*TRY IT*
The entries below contain a stretch that opens with the line containing "How do I perform: Click the Friday" and closes with the line containing "Given: Edit the"; set down that stretch exactly, both ends included, and nothing else.

Start of MATERIAL FOR THE TASK

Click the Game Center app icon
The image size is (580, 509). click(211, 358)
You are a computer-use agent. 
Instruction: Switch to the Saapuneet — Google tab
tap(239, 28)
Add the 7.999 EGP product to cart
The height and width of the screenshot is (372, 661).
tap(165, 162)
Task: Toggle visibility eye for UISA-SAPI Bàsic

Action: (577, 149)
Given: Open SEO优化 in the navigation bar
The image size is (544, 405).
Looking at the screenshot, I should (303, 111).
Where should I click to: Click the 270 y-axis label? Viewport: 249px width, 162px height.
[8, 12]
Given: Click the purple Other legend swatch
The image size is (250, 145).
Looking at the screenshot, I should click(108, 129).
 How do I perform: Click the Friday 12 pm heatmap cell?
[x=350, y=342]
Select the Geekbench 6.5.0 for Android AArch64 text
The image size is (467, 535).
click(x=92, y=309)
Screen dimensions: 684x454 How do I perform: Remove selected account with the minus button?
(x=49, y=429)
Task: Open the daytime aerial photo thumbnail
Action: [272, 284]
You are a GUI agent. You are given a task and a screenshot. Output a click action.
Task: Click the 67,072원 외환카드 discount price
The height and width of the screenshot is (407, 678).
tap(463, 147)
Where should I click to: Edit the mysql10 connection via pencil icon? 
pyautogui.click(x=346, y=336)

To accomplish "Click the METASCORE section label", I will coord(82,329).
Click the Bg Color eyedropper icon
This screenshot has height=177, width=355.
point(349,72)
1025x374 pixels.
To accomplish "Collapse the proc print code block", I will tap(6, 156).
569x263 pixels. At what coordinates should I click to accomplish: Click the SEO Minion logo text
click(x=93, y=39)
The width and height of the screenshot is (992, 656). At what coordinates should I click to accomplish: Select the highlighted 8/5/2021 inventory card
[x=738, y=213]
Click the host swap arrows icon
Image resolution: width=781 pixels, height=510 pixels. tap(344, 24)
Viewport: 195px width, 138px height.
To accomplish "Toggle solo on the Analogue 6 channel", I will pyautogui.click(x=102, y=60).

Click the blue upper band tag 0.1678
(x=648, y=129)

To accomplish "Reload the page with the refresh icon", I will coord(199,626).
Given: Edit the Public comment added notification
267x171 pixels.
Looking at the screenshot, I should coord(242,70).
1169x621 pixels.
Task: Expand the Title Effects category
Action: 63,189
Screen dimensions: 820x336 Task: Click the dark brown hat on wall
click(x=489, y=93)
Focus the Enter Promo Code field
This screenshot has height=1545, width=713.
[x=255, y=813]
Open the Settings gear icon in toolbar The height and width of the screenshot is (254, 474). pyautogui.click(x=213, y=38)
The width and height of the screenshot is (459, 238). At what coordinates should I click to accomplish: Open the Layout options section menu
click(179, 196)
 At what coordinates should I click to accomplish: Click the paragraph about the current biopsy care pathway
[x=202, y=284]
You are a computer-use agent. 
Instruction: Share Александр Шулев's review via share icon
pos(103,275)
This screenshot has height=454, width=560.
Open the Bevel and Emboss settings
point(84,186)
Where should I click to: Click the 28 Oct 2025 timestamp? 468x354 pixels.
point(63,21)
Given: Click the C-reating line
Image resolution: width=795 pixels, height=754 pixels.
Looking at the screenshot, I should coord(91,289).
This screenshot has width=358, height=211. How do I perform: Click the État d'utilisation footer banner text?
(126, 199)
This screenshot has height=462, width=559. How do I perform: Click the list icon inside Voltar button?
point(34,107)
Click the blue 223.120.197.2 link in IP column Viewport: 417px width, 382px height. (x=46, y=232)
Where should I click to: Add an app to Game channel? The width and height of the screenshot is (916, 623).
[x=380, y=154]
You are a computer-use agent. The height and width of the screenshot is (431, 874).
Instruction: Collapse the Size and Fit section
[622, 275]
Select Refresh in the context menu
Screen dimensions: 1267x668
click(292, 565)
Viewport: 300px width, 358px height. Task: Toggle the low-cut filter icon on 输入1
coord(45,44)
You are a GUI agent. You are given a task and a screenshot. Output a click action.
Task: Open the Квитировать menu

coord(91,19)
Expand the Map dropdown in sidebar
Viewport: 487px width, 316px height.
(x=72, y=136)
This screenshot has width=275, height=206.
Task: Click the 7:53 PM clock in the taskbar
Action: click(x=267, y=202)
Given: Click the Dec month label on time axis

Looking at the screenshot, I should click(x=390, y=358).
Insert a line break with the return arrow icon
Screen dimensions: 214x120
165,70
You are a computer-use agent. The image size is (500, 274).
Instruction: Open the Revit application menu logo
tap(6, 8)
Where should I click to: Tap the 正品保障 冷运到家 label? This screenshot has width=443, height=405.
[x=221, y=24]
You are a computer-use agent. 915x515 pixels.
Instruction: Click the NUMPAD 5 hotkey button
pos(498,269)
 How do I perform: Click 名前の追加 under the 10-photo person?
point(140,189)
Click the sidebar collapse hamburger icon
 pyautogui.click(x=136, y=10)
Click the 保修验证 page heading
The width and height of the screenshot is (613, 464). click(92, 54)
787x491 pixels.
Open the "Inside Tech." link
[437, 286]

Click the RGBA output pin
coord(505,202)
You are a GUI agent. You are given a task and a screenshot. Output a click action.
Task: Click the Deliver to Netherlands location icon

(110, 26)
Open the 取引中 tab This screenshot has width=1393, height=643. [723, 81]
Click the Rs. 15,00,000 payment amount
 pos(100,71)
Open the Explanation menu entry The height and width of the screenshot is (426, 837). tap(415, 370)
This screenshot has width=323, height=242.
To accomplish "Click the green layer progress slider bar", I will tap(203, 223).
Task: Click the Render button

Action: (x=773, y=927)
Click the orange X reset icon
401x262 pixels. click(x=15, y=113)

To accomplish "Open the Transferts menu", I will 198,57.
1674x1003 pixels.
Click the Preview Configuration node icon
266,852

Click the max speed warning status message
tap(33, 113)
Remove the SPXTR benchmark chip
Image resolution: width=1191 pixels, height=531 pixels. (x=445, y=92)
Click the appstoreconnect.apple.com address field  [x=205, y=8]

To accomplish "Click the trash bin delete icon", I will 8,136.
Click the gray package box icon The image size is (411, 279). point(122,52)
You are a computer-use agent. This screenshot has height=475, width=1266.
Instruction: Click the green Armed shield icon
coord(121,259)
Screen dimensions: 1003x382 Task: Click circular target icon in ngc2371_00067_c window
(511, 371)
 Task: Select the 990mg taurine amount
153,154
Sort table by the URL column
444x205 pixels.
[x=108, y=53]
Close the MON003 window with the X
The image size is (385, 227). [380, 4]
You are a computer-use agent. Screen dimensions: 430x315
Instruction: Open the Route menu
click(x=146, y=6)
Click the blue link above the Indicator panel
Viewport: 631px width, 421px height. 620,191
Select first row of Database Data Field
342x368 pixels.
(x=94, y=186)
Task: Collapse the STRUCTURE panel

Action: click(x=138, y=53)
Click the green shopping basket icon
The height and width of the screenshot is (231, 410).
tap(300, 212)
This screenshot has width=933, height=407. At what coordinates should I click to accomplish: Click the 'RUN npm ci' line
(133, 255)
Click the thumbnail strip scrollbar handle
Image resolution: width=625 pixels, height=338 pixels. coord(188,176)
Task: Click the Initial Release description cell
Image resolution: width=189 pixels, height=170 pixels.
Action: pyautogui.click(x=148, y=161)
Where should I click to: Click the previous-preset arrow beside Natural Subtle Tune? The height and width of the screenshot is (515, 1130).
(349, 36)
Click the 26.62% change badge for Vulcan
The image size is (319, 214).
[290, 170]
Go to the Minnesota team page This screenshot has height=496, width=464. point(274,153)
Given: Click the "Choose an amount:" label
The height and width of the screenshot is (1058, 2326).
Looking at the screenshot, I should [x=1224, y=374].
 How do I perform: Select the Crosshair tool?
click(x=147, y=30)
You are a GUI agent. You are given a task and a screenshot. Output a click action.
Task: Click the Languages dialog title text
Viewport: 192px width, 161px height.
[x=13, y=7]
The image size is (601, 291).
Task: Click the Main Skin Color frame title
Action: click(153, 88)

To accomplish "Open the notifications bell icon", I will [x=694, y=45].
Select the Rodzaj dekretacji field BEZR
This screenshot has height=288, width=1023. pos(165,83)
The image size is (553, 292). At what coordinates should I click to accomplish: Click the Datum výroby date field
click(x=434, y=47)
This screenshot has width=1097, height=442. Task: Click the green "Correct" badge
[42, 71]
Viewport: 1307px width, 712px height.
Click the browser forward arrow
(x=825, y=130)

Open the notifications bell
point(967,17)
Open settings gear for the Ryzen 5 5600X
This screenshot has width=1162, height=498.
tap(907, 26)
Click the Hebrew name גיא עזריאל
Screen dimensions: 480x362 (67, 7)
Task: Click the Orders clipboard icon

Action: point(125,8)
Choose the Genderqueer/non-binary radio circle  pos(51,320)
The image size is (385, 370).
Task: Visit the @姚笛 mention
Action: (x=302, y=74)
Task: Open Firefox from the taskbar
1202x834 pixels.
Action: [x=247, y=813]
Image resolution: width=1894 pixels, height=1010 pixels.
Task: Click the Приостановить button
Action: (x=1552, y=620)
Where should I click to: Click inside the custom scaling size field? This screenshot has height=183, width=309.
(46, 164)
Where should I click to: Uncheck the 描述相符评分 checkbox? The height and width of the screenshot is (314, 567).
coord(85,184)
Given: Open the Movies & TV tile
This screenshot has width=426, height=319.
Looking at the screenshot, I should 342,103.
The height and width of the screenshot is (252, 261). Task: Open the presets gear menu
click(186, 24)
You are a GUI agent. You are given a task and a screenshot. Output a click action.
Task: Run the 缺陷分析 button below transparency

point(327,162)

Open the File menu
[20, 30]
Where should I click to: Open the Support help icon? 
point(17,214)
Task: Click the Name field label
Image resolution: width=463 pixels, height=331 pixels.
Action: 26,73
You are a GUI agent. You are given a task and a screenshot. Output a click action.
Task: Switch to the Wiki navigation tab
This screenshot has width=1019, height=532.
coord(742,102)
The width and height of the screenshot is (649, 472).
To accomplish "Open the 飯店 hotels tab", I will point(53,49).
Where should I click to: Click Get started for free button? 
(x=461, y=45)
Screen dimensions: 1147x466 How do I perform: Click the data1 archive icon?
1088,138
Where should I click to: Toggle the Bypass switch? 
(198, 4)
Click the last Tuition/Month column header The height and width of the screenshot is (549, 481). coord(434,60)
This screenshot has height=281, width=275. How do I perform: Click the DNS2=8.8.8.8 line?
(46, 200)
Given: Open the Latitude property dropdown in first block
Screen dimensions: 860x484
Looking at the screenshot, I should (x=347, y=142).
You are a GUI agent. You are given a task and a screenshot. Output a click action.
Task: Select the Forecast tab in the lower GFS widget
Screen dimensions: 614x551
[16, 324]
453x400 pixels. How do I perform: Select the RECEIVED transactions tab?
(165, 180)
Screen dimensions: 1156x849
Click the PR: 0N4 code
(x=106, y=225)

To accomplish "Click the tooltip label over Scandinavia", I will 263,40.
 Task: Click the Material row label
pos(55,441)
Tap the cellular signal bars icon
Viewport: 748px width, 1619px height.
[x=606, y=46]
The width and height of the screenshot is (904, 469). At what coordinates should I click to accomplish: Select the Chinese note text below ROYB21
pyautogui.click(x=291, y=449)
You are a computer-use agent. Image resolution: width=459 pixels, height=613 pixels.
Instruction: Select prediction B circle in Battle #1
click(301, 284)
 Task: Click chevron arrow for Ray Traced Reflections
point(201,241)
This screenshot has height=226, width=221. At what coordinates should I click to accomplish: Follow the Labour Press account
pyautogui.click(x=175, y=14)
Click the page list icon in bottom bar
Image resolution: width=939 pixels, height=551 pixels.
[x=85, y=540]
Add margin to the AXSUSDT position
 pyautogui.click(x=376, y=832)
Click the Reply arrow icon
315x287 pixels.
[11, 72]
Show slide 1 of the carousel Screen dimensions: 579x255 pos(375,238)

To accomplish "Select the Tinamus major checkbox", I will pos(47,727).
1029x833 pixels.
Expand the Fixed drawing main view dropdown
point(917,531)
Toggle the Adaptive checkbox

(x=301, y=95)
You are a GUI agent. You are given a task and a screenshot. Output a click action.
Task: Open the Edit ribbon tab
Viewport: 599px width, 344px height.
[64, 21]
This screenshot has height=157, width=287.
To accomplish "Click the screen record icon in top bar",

End of MATERIAL FOR THE TASK

*RESPONSE TO THE TASK*
 How do I perform: Click the Friday 12 pm heatmap cell?
[x=350, y=342]
Select the Geekbench 6.5.0 for Android AArch64 text
The image size is (467, 535).
click(x=92, y=309)
Screen dimensions: 684x454 How do I perform: Remove selected account with the minus button?
(x=49, y=429)
Task: Open the daytime aerial photo thumbnail
Action: [272, 284]
You are a GUI agent. You are given a task and a screenshot. Output a click action.
Task: Click the 67,072원 외환카드 discount price
The height and width of the screenshot is (407, 678).
tap(463, 147)
Where should I click to: Edit the mysql10 connection via pencil icon? 
pyautogui.click(x=346, y=336)

To accomplish "Click the METASCORE section label", I will coord(82,329).
Click the Bg Color eyedropper icon
This screenshot has height=177, width=355.
point(349,72)
1025x374 pixels.
To accomplish "Collapse the proc print code block", I will tap(6, 156).
569x263 pixels. At what coordinates should I click to accomplish: Click the SEO Minion logo text
click(x=93, y=39)
The width and height of the screenshot is (992, 656). At what coordinates should I click to accomplish: Select the highlighted 8/5/2021 inventory card
[x=738, y=213]
Click the host swap arrows icon
Image resolution: width=781 pixels, height=510 pixels. tap(344, 24)
Viewport: 195px width, 138px height.
To accomplish "Toggle solo on the Analogue 6 channel", I will pyautogui.click(x=102, y=60).

Click the blue upper band tag 0.1678
(x=648, y=129)

To accomplish "Reload the page with the refresh icon", I will coord(199,626).
Given: Edit the Public comment added notification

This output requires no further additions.